The Irish franchisee of car and van rental firm Europcar has been acquired by its parent group for an estimated €26m. Since its Paris flotation last year the French rental group has targeted the purchase of its better-performing franchisees with a reported war-chest of around €500m available.
The company is active in 10 countries across Europe.
With estimated revenues of €50m, Europcar Ireland is viewed as one of the group’s leading franchised operations.
The main beneficiaries of the sale are Colm Menton and Eugene O’Reilly, the two main shareholders in Europcar Ireland, which was advised by Investec on the deal.
Mr Menton will stay in his role of chief executive and Europcar Group chief Caroline Parot yesterday expressed confidence that Mr Menton and his management team can drive the Irish division’s growth.
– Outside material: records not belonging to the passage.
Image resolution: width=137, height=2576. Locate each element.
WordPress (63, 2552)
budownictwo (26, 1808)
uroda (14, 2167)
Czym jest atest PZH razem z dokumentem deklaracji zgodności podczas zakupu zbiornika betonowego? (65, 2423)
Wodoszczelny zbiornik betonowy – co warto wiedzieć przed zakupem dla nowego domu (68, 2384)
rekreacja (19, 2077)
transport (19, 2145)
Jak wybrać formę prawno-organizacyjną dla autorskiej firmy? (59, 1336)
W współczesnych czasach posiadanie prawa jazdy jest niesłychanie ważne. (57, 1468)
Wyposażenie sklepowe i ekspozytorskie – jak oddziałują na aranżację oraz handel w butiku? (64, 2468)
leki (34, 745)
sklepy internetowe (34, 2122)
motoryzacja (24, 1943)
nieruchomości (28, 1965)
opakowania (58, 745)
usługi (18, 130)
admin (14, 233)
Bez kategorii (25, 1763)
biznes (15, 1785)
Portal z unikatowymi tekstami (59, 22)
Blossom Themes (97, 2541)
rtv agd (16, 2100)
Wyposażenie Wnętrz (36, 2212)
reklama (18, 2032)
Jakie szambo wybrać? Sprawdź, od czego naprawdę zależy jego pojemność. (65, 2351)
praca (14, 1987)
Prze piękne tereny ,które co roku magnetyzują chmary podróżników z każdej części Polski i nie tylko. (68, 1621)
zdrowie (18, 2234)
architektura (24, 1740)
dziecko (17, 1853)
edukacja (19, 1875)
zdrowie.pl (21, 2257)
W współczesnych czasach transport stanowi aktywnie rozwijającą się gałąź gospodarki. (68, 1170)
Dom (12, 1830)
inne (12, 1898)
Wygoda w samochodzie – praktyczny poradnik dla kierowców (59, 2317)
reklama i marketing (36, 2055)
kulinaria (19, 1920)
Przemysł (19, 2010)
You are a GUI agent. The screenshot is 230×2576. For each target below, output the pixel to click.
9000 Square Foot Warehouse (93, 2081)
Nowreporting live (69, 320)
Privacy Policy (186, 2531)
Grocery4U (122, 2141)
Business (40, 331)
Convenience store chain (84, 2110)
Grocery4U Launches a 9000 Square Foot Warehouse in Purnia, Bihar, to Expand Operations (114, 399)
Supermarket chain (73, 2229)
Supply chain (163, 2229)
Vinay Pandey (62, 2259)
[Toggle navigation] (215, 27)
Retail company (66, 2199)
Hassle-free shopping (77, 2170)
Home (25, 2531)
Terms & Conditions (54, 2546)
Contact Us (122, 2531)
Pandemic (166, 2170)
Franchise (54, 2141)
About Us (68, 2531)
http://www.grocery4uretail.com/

“This is also a great opportunity for us to strengthen our leadership in our core European market. We are particularly pleased as this is not only the second major franchisee acquisition we’ve announced since our IPO but also a promising investment into new mobility services,” she said.
Europcar Ireland also owns the country’s largest car-sharing programme GoCar. That part of the business is expected to be nationwide by the end of the year.
Mr Menton said the new ownership arrangement will offer Europcar Ireland “a strong competitive advantage to continue our growth in Ireland and increase our market share”, saying that the move heralds the company’s next chapter of growth and development.
In a broker note, Deutsche Bank yesterday heralded the deal as “a good idea”, putting an estimated purchase price of €26m on the deal and saying it should be “materially value-enhancing”.
“We believe this [Europcar Ireland] is a high-performing franchisee, and for the purposes of our modelling use an assumption of earnings before interest, tax, depreciation, and amortisation, margins close to 13%.
"We would expect synergies — procurement, centralised back office, better yield management system — of a least 1-3 percentage points to drive this margin higher still, and with little incremental cost of achievement,” Deutsche said.
“Even if there are working capital requirements and costs to realising synergies, we would expect this deal to be materially value-enhancing,” it said.